Copy out the records below, verbatim, from the line containing "This screenshot has width=511, height=398." through the line containing "Action: 8,115", both of those lines included.
Data supplied start
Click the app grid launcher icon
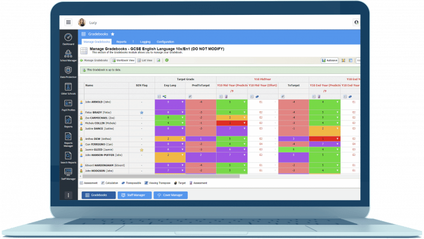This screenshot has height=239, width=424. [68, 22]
Data supplied end
Data supplied start
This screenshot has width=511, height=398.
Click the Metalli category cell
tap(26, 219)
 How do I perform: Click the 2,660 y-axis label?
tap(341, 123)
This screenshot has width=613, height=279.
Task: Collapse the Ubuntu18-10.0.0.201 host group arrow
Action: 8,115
Data supplied end
- Output for this exercise -
This screenshot has width=511, height=398.
Click the Metalli category cell
tap(26, 219)
 How do I perform: Click the 2,660 y-axis label?
tap(341, 123)
This screenshot has width=613, height=279.
Task: Collapse the Ubuntu18-10.0.0.201 host group arrow
Action: 8,115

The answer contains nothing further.